Staying ahead of hackers requires knowing about the vulnerabilities that are available for them to exploit. And that’s why security professional Andrew McNicol spends part of each work day playing the bad guy.
“On any given day I'm trying to hack one or two websites, trying to brute force passwords, enumerate information disclosure via Open Source Intelligence (OSINT) gathering, and leverage both manual and automated testing techniques to enumerate exploitable vulnerabilities -- it's pretty fun,” says McNicol, who works for a contracting firm that provides information security support for the Department of Defense (DoD).

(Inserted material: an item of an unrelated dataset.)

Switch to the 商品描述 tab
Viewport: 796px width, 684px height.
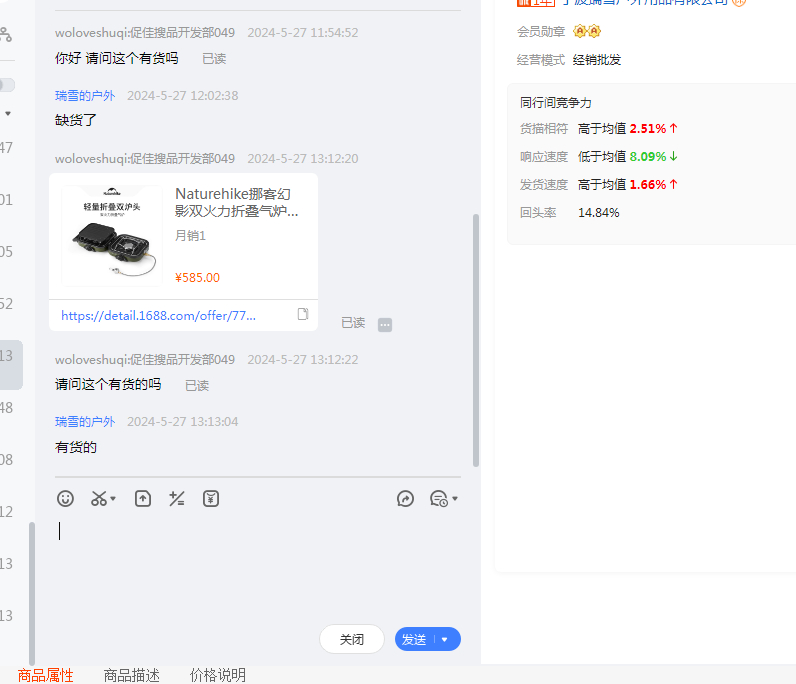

A self-described “security geek” who is “addicted to learning” and likes sharing his knowledge with others, McNicol also co-produces Primal Security, a blog and podcast that offers tutorials and news about the information security field. Web applications, security testing, exploit development and Python are among his core interests.
“I really like trying to figure out how vulnerabilities in technology work and write my own exploits,” McNicol says. “When I walk through those steps manually, I have a much better understanding of how the exploits work.”

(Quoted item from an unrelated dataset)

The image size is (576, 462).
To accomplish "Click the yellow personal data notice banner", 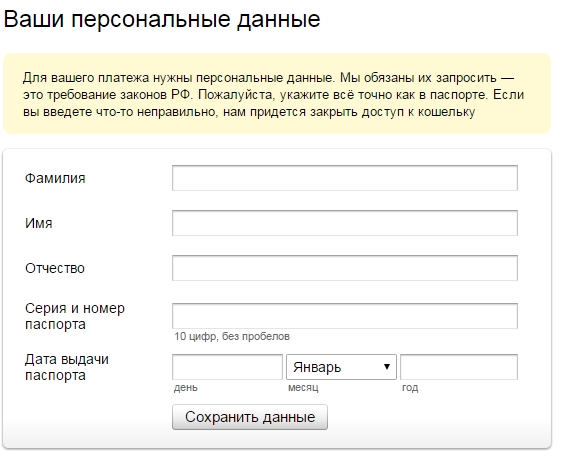I will tap(277, 94).
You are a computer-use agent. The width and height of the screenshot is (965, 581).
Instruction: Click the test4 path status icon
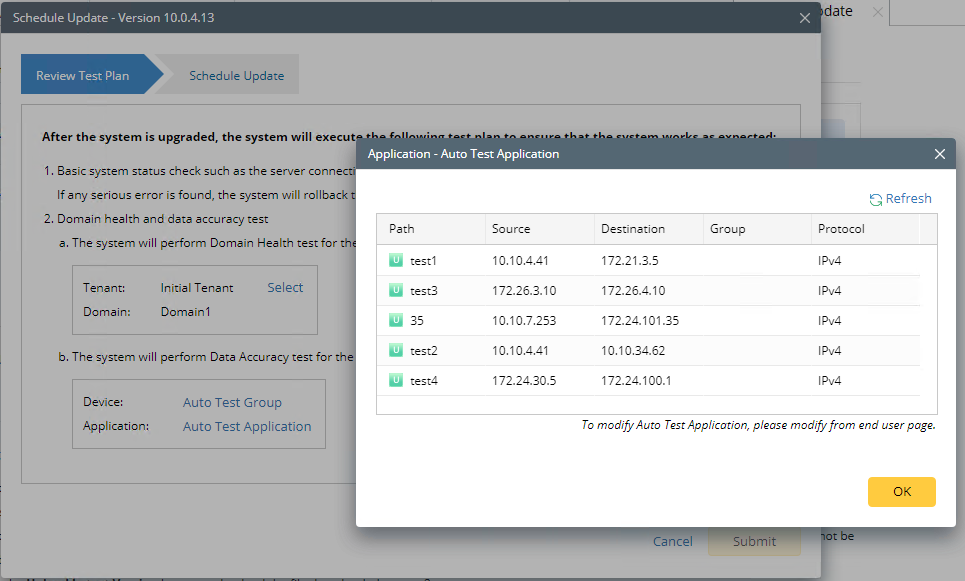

“A lot of people that do this type of work only leverage automated tools that include package exploits for you – all you have to do is hit the enter button,” he says. “That's important from a business perspective, since it saves time. You can't have everyone go write their own exploit for every assessment; you'd be there for months. But I find it is very fulfilling to take a step back and understand how it works and recreate it myself with my own little tool; I come away with a much better understanding of how to break into stuff.”
Closing the awareness gap
Such hands-on familiarity has not only helped McNicol stay ahead of the latest hacks and exploits, but has also made him keenly alert to the relatively low level of public awareness concerning information security risks. Few users of mobile phone apps, he says, think about the potential vulnerabilities.
As a case in point, McNicol cites an Instagram app that was sending unencrypted user credentials and session information.
“These are the kinds of things you, the end user, don't think about when you grab your phone and upload photos to Instagram,” he says. “There is all this information flying about the phone right now, and you don’t think about it. But whatever application you’re using, it’s communicating with something, and it’s more than likely it could expose your phone or information to unnecessary risk. Mobile applications are booming, and they're driven more by the business demand than by the security demand, so we’re going to continue to see such issues.”
McNicol says he himself chose the information security field after a friend demonstrated how easily a computer could be hacked.
“He said ‘come here, I’m going to show you something real quick’. He had figured out a pretty cool hack, and he completely took over the machine. Watching him, I knew this was what I wanted to do – it made me see technology from a different angle.”
The Information Assurance program at Capitol College helped McNicol turn his newfound interest into solid expertise. He graduated in 2013 with a master’s degree, and says the college’s approach to education was a good fit.
“One thing I liked is that there were a lot of hands-on labs, as opposed to just writing papers. I found that, as a deliverable, to be much better given the technical nature of the subject matter.”
When not devising new exploits or “geeking out” with his co-producers at Primal Security, McNicol enjoys outdoor activities such as hiking, camping and mountain biking.
“Every once in awhile, I need to get away from all technology and do a kind of reset. Maybe one day I'll be out there on a mountain with a computer. But not yet,” he says.